The challenge was to come up with parameters that allow comparison between the crisp and fuzzy clusters. Previous studies did not draw direct comparison between crisp and fuzzy clusters in the realm of customer portfolio analysis. Hence, there did not exist any parameters that were common to both crisp and fuzzy clusters, and thereby could be used as the bases of comparison. A limitation of the study is that it uses only two bases of comparison – substantiality and balance of portfolio. Further research must aim to discover more common bases of comparison between sharp and fuzzy clusters in order to provide a more comprehensive conclusion on their usability for marketers. Another base of comparison that future researchers could look at is homogeneity. It might be possible to calculate Intra-class Inertia – a measure of compactness – and Xie–Beni Index, a measure of compactness and separation for both crisp and fuzzy clusters. However, this may not be sufficient to say that one approach is more useful than the other till it is shown that the more homogeneous clusters have a significant impact on the marketer.

Once more parameters for comparison are found, a weighted average of these could be used to calculate a composite measure such as a ‘Cluster Attractiveness Score’ that may provide a more comprehensive measure of the usefulness of the clustering techniques. In addition, this composite measure may also act as a scoring tool within fuzzy and crisp clusters.
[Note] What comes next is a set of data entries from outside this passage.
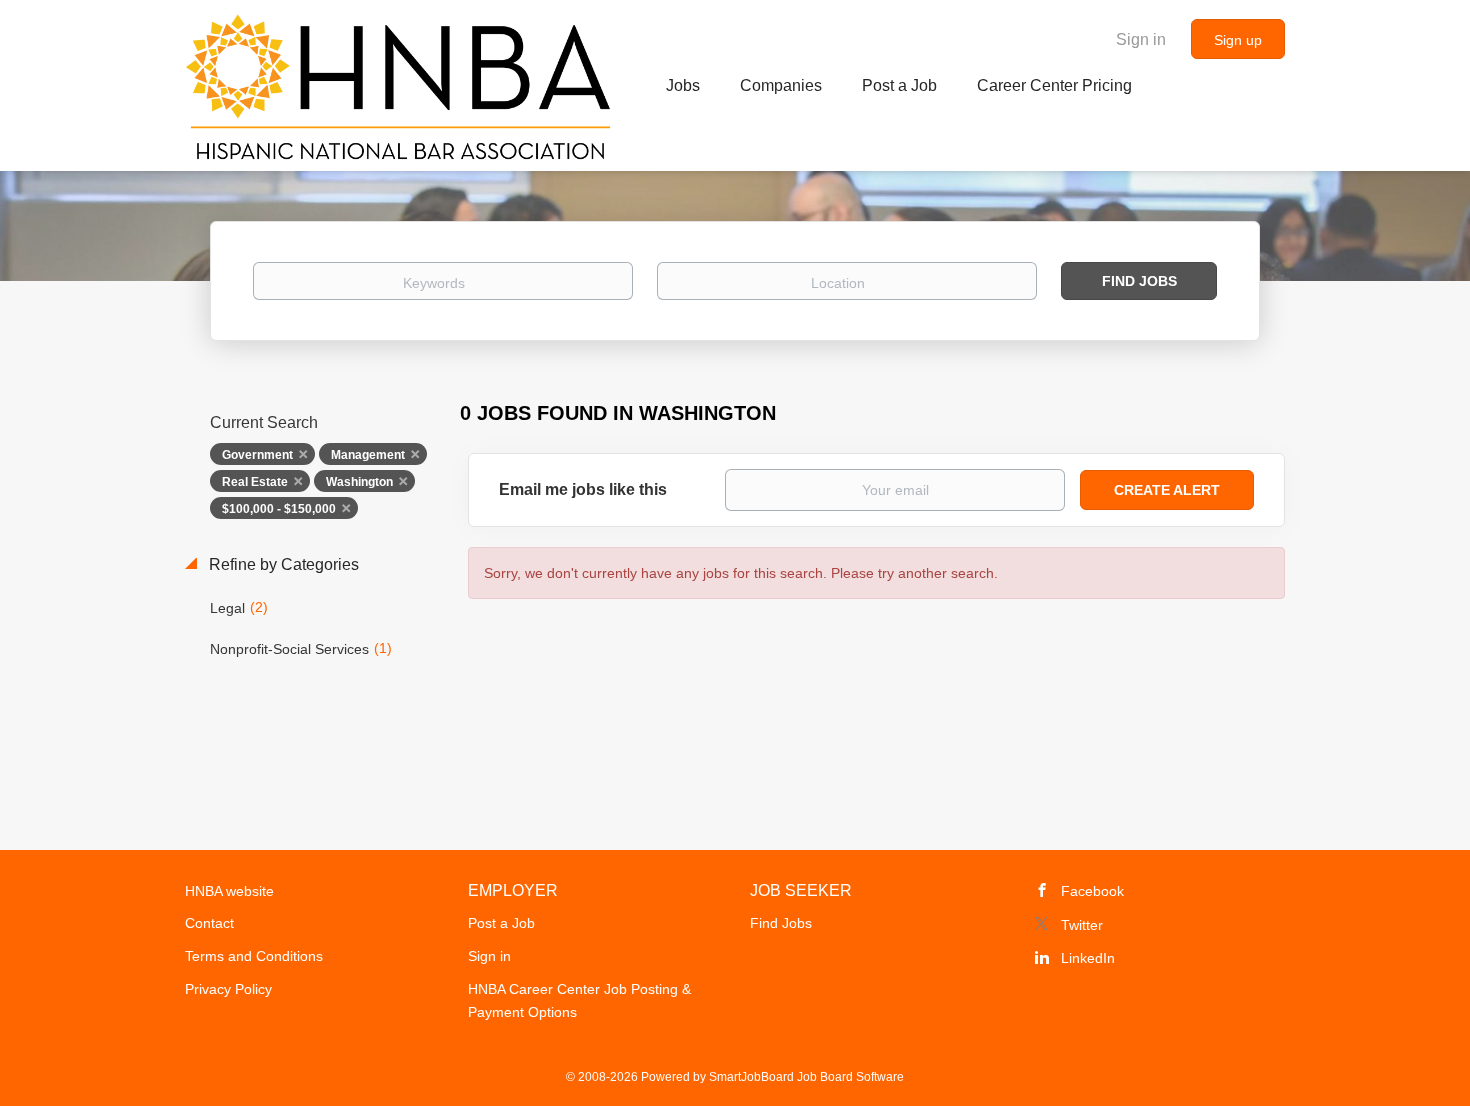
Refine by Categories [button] (282, 564)
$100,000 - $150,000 (279, 509)
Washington (359, 482)
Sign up (1238, 40)
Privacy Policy (228, 989)
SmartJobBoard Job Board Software (806, 1077)
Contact (209, 923)
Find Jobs (1139, 281)
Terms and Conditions (254, 956)
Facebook (1092, 891)
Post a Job (501, 923)
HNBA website (229, 891)
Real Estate (255, 482)
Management (368, 455)
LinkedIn (1088, 958)
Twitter (1082, 925)
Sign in (1141, 39)
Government (257, 455)
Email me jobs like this (583, 489)
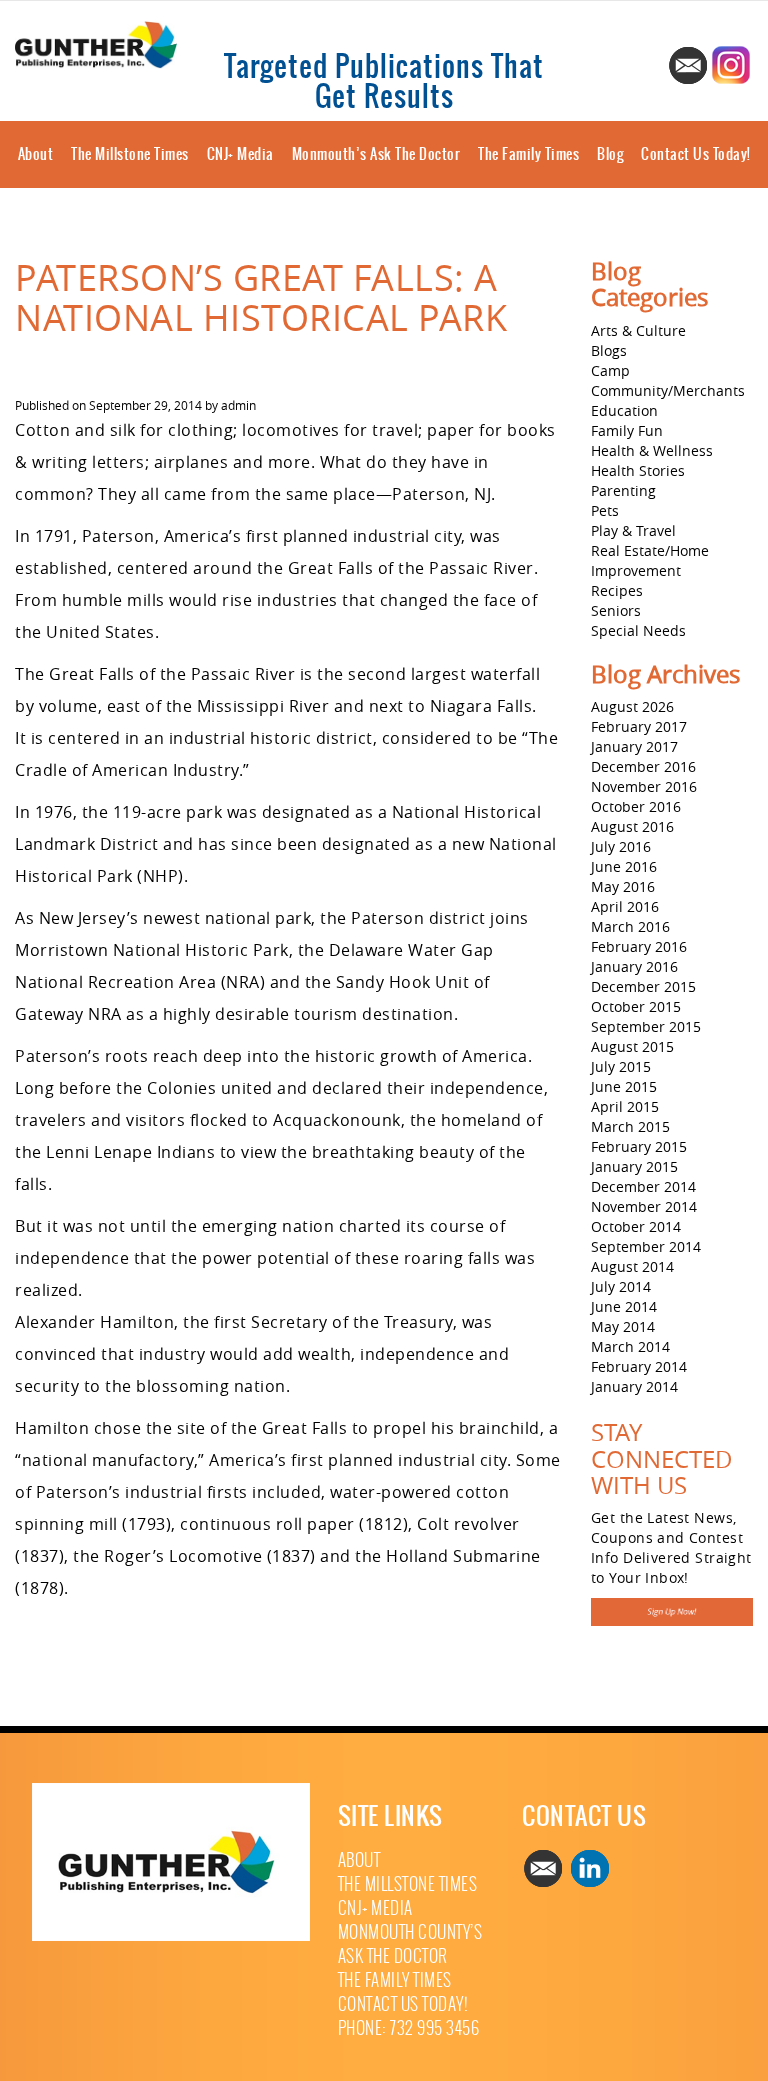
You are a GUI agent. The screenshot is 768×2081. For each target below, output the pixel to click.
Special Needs (638, 630)
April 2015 (625, 1106)
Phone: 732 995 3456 (409, 2028)
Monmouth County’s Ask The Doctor (410, 1944)
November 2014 (644, 1206)
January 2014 (634, 1386)
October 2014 (636, 1226)
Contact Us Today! (696, 154)
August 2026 (632, 706)
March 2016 (630, 926)
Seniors (616, 610)
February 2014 (639, 1366)
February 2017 (639, 726)
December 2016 (643, 766)
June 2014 (624, 1306)
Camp (610, 370)
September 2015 (646, 1026)
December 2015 (643, 986)
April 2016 (625, 906)
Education (624, 410)
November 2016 (644, 786)
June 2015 (624, 1086)
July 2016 (621, 846)
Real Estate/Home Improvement (650, 560)
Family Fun (627, 430)
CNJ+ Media (240, 154)
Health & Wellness (652, 450)
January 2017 (634, 746)
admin (238, 405)
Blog (610, 154)
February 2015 (639, 1146)
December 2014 (643, 1186)
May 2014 (623, 1326)
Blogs (609, 350)
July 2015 (621, 1066)
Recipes (617, 590)
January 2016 (634, 966)
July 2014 (621, 1286)
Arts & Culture (638, 330)
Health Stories (638, 470)
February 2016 (639, 946)
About (36, 154)
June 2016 (624, 866)
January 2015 (634, 1166)
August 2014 (632, 1266)
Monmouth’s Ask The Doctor (376, 154)
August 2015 (632, 1046)
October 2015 (636, 1006)
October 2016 (636, 806)
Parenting (623, 490)
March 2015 (630, 1126)
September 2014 (646, 1246)
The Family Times (528, 154)
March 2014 (630, 1346)
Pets (605, 510)
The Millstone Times (130, 154)
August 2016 (632, 826)
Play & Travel (633, 530)
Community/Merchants (668, 390)
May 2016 (623, 886)
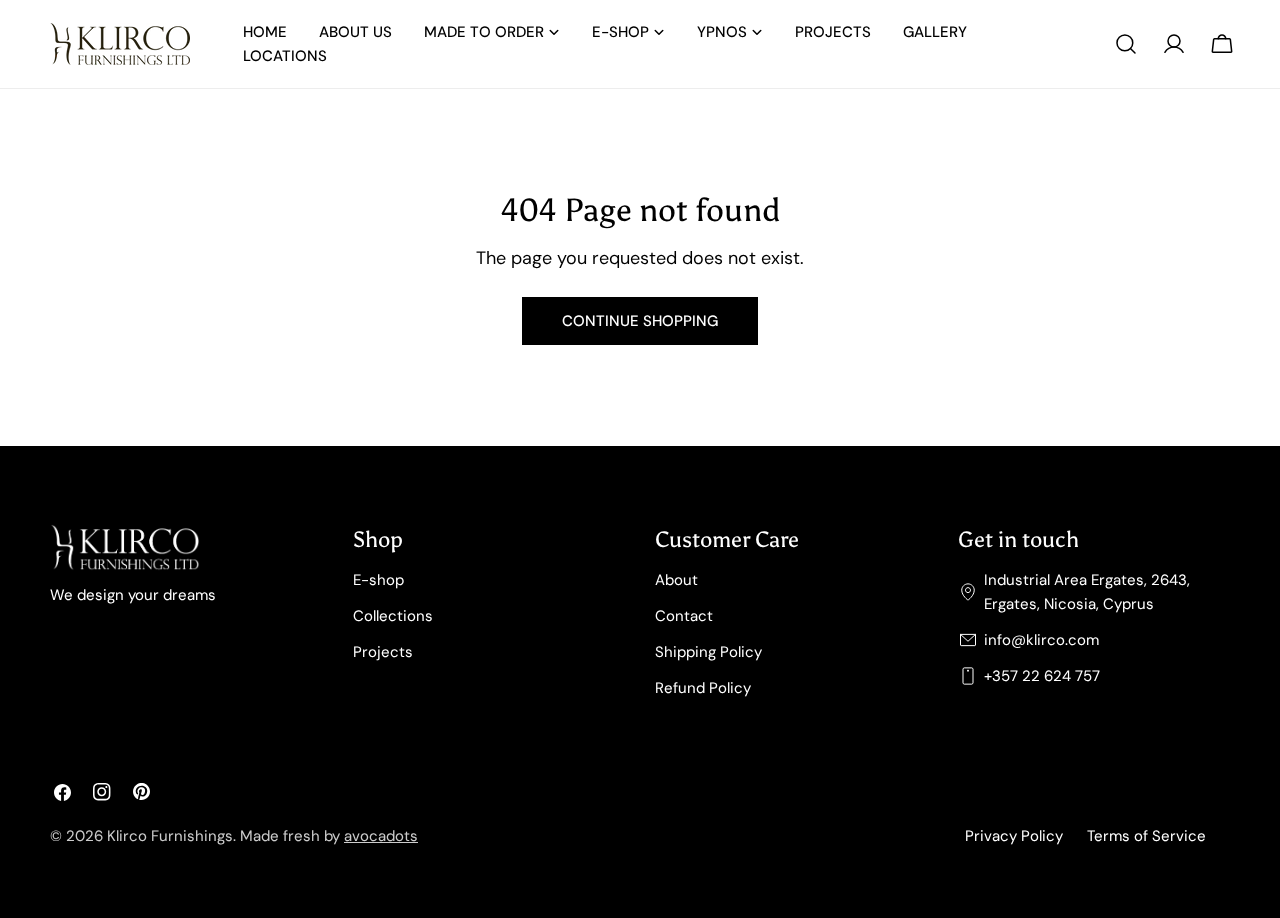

It should be noted that this research is exploratory in nature. Illustrations and examples have been used to discuss the managerial implications of the more substantial clusters and a better-balanced customer portfolio. Additional empirical research is needed to strengthen the claim of fuzzy clustering producing more useful results for organizations than crisp clustering. This research could be conducted using a larger sample and across a variety of industries.